“We’ve had a bit of a vote and decided that Danimals is probably more marketable,” Jonti Danilewitz, founder of Danimals tells me.
“Not to say I didn’t like the Frenchness of D’Animals,” he adds rakishly, pronouncing it Dee Animale in a velvety French accent, “but Danimals just sounds more innocent which suits the music better. D’Animals has this ravenous sexual energy and as much as I’d love my music to be ravenous and sexy it’s probably more innocent and childlike.”
Having founded Danimals as a solo side project from Sherlock’s Daughter, the band with whom Jonti serves as keyboard, sampling and Nintendo DS maestro, the project started out as a rather different beast to the multi-headed Cerberus it is today.
“I really wanted to pursue something that had a bit of hip hop production. I wasn’t even into many bands at the time you know, I was mainly into electronica and hip hop. I thought it was really the most interesting thing happening at the time you know, it seemed like this whole new movement.
“But now being in a band, it’s gone full circle. I’m just trying to balance it out, just trying to merge the two worlds of being in a band and being able to explore those production techniques, which has resulted in Danimals.”
Danimals has only recently sprouted its extra heads with Will Russell (Sherlock’s Daughter, Joysticks), Julian Sudek (Mercy Arms, Nevada Strange) and Moses MacRae (Phrase, Good Buddah) having only joined the project earlier this year. Young though it may be, this beast is wild and live shows have been know to include three drumming and instrument hopping like you wouldn’t believe.
“When we get together we’re just this coiled spring of sexual energy, like jungle cats, but that’s another story,” he tells me with a laugh.
Playing alongside i like cats and Ghoul as part of the upcoming Exquisite Corpse 1st Birthday, Jonti remains tight lipped about what to expect from their show.
“We want to be good businessmen you know and tell everyone to come along and find out for themselves, keep it secret,” he teases me. I try to persuade him with the currency of the flesh, but to no avail. Taking pity on my pathetic desperation though, he tells me about the Limited Edition Compilation CD to be released on the night.
“We’ve got a few tracks recorded and some jams that we can hopefully fit into the schedule as well, you know just some performance ideas and experiments we’re working on. All three bands I reckon are on the same page so yeah, it’s worth exploring and hopefully a lot of unique things will come out of it.”

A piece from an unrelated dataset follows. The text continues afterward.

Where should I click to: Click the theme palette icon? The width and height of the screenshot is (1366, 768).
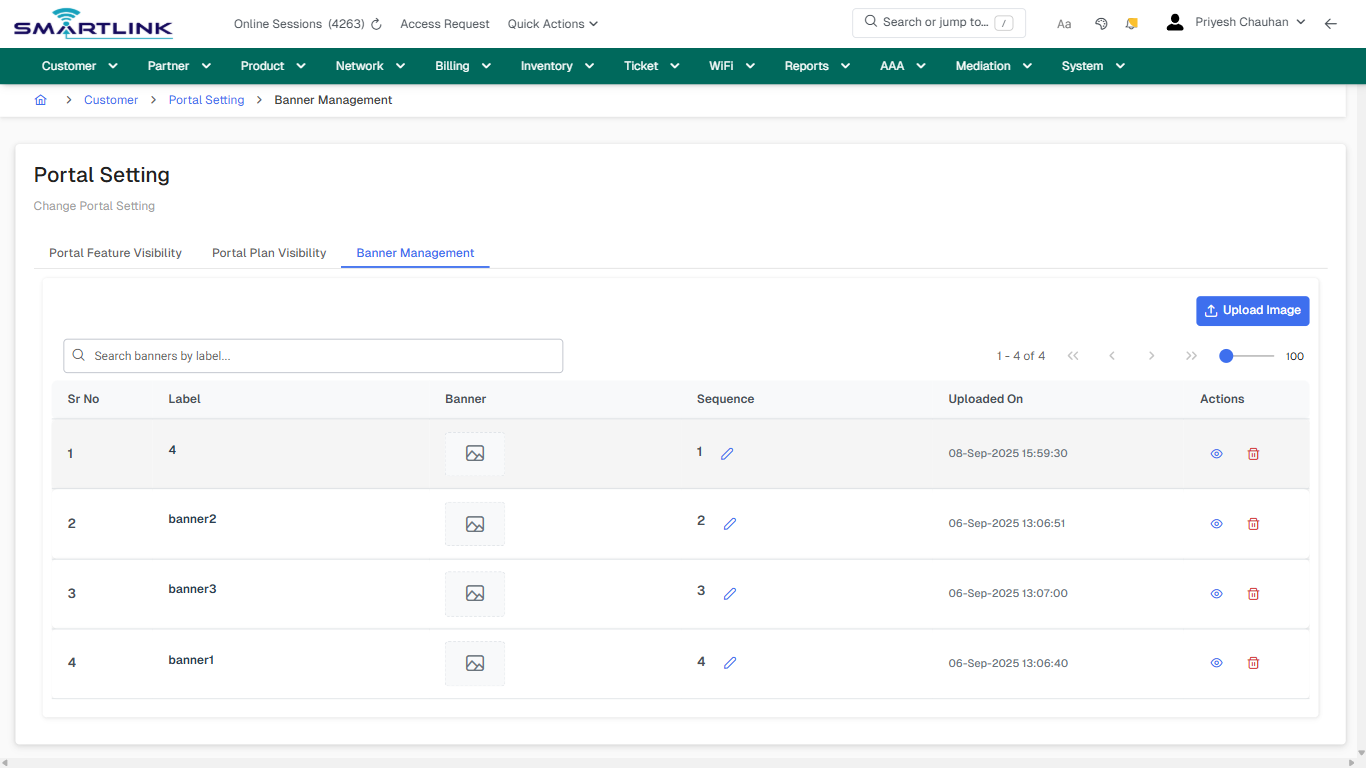[x=1101, y=22]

The band’s direction, apart from looking bright with a slew of gigs coming up – as well as an ever-increasing fanbase due to this new fangled intranet, is still hazy and musically uncertain. “Everything is in the air because the band is so new. I have no concept set in stone or anything, I have no idea even what the recordings will sound like in the future. I mean I’m still going to do what I do on my own, just for my own health or whatever, but now that there’s other people involved I think it’s going to change naturally, I just don’t know how.”
Be sure to get down and see the band at Oxford Art Factory on Thursday July 30th with i like cats and Ghoul.